If you're looking at your current progress notes and realising they don't meet these standards, the good news is that improving them is a skill you can develop quickly. The key is repeated practice with feedback.

Our free NDIS Notes Rewriter tool allows you to paste in an existing note and have it reformatted to NDIS compliance standards immediately. It supports Standard, SOAP, DAP, and Brief formats, and flags issues like subjective language, missing goal references, and incorrect terminology in real time.

If your organisation is preparing for a certification audit — particularly for SIL registration before the 1 July 2026 deadline — conducting a notes review across your recent shift documentation is one of the most important self-assessment steps you can take. Auditors regularly sample 10–20% of participant records. If those records contain non-compliant notes, it will result in a corrective action requirement.

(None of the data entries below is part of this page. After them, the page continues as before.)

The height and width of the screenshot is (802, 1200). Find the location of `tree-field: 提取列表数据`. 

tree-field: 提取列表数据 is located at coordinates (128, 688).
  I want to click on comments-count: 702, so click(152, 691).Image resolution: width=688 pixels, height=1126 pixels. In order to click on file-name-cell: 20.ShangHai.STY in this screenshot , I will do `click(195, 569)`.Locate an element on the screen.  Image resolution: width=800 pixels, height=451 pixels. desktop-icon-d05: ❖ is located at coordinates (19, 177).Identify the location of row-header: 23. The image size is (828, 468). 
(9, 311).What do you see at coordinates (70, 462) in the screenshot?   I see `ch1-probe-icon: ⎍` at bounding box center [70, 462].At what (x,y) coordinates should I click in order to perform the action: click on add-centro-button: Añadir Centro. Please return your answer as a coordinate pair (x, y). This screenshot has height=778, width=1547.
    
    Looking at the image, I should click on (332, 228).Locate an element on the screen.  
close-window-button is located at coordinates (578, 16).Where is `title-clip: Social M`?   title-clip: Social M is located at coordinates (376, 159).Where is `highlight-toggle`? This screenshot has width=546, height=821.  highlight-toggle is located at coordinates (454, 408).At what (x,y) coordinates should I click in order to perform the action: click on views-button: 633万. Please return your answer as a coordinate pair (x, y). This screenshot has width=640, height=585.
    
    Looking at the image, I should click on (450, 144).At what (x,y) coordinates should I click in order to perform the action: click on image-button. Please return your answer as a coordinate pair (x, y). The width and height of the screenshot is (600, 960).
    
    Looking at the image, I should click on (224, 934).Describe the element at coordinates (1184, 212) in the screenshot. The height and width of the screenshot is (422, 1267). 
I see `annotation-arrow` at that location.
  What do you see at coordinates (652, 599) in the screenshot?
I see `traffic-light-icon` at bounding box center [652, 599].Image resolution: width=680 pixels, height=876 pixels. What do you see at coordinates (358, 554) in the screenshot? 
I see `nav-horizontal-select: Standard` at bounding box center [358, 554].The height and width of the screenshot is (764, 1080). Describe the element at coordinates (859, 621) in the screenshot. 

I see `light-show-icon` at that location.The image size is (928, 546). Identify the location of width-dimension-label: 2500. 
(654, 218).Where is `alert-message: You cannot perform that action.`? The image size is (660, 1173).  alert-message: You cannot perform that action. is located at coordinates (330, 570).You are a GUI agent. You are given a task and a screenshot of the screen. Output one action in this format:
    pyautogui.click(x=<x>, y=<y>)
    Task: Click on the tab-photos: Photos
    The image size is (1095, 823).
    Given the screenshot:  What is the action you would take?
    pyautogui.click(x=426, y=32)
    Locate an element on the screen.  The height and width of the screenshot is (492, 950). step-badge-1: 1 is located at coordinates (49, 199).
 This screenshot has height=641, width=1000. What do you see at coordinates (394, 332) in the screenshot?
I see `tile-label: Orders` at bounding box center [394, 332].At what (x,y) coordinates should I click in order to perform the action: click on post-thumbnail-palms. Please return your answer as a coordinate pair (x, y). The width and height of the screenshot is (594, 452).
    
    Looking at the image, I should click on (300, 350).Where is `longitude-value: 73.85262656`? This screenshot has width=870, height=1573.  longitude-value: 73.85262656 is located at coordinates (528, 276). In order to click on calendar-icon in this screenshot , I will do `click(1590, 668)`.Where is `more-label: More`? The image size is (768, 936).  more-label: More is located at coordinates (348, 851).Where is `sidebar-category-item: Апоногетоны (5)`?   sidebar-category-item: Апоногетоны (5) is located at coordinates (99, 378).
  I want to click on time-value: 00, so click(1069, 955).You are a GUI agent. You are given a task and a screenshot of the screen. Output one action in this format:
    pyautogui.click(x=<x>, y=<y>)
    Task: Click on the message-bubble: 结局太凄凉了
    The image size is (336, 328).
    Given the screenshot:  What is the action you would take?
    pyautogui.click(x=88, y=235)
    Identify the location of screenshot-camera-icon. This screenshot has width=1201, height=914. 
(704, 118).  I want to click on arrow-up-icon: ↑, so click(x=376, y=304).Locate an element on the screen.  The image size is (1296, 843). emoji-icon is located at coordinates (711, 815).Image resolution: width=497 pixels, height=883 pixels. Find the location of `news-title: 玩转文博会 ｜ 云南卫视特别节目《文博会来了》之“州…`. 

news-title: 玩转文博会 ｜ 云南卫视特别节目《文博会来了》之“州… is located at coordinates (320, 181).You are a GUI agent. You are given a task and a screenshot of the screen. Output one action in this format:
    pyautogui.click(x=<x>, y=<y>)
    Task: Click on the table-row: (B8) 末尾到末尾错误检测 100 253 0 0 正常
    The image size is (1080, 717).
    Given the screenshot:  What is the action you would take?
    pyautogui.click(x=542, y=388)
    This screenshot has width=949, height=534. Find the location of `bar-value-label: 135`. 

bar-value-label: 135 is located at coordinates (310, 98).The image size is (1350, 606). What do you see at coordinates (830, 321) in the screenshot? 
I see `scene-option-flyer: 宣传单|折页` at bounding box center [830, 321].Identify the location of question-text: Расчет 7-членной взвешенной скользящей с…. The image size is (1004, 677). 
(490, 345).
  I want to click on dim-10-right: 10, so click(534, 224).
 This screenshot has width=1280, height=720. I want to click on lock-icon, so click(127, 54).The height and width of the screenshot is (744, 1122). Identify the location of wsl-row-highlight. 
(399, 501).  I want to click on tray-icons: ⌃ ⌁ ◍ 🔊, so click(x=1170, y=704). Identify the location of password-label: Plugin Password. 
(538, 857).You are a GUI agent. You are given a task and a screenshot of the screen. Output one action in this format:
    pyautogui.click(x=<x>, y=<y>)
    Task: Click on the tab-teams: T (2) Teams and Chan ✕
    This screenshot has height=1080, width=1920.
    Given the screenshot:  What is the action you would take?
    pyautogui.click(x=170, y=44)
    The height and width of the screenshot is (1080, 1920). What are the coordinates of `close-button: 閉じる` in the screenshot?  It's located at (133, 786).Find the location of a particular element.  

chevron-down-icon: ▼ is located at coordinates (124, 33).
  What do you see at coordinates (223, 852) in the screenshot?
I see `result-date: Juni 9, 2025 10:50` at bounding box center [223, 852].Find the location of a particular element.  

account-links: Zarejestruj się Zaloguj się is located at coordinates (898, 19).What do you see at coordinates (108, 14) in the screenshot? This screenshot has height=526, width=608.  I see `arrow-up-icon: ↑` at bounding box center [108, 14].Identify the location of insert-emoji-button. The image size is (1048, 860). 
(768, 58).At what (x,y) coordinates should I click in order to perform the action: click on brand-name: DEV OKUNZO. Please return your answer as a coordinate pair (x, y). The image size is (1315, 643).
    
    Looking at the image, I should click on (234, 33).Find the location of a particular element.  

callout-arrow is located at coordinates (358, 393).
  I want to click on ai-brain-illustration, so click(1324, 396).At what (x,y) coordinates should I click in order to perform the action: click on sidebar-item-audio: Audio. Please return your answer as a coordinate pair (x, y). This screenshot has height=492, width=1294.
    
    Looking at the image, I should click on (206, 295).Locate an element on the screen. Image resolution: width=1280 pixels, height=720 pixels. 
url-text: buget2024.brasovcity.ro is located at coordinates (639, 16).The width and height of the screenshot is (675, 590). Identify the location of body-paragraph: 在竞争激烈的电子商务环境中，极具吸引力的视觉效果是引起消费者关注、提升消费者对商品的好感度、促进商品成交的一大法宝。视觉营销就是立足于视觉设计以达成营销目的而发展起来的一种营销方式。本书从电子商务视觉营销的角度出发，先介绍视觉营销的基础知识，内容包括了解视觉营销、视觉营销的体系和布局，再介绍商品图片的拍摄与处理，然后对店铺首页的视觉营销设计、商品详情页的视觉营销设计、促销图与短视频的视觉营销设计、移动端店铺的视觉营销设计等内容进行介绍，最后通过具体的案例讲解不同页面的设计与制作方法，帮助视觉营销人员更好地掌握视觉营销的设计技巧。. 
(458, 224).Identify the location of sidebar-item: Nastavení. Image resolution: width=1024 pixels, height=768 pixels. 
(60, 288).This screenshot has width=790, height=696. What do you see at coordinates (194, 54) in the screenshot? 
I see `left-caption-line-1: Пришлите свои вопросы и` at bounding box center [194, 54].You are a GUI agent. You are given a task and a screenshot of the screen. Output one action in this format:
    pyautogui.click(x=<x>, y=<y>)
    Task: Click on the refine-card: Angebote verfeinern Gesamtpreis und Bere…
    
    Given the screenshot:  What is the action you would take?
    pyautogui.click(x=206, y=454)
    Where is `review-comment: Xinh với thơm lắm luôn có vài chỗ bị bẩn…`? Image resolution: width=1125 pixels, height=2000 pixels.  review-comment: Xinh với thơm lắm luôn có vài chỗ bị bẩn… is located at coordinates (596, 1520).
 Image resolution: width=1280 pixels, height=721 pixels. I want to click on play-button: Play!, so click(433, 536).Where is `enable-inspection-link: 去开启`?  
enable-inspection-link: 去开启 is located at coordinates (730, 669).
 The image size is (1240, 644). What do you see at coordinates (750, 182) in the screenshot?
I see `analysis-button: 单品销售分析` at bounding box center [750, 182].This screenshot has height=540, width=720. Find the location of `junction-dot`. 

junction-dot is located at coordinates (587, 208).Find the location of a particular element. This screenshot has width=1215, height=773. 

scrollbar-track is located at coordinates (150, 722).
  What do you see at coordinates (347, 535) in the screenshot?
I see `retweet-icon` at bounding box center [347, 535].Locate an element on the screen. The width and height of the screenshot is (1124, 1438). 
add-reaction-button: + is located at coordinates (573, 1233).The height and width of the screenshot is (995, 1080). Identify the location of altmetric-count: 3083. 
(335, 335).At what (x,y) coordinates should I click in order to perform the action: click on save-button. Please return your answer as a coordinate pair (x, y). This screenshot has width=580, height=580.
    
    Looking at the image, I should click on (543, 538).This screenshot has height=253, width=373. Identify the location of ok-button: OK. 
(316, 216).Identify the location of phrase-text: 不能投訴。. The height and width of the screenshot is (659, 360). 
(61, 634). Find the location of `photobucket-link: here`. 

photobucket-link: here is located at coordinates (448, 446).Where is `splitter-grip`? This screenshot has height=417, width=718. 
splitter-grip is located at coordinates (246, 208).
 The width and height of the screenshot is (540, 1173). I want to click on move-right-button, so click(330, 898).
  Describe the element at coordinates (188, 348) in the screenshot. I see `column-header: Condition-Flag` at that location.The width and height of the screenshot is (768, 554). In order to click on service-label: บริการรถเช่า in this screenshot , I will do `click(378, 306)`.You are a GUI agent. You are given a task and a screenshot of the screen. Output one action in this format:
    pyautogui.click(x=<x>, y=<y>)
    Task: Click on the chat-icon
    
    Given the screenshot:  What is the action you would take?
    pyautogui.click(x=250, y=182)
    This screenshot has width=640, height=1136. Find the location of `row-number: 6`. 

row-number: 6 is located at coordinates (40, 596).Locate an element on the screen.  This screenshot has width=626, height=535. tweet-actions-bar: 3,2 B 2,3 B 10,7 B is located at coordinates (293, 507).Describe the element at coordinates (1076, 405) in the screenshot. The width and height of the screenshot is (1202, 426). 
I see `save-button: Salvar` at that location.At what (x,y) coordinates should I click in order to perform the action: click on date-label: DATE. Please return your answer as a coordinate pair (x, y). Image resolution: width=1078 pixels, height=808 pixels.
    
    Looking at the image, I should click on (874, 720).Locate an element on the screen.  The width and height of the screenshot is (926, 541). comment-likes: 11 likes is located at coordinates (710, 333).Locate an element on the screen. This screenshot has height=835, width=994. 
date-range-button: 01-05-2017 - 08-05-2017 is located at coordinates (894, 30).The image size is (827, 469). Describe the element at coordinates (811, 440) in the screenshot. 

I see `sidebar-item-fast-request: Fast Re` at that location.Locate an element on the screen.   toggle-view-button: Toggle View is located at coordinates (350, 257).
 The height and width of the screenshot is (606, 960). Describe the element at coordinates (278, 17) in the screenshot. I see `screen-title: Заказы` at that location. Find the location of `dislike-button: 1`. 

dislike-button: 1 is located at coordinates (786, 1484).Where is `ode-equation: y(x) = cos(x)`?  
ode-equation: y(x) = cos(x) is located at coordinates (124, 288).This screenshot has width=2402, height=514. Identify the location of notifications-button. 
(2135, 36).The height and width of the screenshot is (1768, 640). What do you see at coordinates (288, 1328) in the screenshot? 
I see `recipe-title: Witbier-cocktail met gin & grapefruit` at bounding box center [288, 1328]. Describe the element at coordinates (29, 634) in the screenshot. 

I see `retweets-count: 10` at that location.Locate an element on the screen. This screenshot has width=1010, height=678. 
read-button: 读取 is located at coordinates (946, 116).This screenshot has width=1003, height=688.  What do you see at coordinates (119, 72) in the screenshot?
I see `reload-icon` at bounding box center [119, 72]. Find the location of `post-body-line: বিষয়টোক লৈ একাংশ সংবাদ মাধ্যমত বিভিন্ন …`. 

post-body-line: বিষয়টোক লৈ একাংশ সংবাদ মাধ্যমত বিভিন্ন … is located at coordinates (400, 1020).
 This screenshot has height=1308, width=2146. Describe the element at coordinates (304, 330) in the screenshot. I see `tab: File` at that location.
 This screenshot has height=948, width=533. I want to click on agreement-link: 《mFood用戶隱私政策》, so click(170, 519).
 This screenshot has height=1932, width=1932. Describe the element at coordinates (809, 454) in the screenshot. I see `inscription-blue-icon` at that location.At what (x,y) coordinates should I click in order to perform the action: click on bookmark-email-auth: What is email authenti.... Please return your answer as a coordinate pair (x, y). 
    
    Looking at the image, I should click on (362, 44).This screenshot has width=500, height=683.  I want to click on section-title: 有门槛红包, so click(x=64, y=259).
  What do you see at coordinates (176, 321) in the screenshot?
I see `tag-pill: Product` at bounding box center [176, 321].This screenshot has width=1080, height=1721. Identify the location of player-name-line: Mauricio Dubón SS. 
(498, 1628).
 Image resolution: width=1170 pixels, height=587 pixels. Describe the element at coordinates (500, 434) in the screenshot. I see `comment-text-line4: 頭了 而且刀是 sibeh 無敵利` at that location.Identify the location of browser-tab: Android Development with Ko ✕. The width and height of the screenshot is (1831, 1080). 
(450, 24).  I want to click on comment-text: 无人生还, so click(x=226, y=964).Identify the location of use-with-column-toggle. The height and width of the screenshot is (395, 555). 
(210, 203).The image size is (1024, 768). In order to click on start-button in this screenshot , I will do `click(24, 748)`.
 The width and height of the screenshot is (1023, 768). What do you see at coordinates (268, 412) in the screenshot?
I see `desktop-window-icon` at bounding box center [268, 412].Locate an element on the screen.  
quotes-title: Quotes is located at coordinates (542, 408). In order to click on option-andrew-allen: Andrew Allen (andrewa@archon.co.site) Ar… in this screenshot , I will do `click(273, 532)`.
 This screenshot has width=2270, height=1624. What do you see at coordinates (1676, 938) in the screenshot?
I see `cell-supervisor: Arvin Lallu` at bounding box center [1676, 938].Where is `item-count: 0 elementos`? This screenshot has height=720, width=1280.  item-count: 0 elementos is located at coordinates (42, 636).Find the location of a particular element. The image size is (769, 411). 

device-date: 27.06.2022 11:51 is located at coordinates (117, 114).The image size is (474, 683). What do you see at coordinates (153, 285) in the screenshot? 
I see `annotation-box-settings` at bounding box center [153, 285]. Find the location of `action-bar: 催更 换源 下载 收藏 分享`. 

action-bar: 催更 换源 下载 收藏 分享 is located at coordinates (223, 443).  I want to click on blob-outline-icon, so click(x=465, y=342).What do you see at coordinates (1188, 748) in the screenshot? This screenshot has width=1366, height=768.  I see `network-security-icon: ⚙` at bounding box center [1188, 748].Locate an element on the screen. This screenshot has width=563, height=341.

For providers building documentation systems from scratch, the SIL Rescue Kit includes a Shift Notes / Progress Notes Template (Document 36) that gives support workers a fill-in structure aligned with NDIS Commission requirements, alongside all 65 policy and procedure documents needed for your certification audit.

Key Takeaway

The single biggest improvement you can make to personal care progress notes is to answer these three questions in every note: What did you do? (with precise level of assistance) — How did the participant respond? (observable, objective description) — What changed, or what's the plan? (any new observations, follow-up required, goal progress). That structure alone will take your notes from non-compliant to audit-ready.

Important: This article provides general guidance about NDIS compliance requirements. It is not legal or professional advice. Requirements may change as the NDIS Commission updates its policies and Practice Standards. Always verify current requirements with the NDIS Quality and Safeguards Commission or a registered NDIS consultant before making compliance decisions.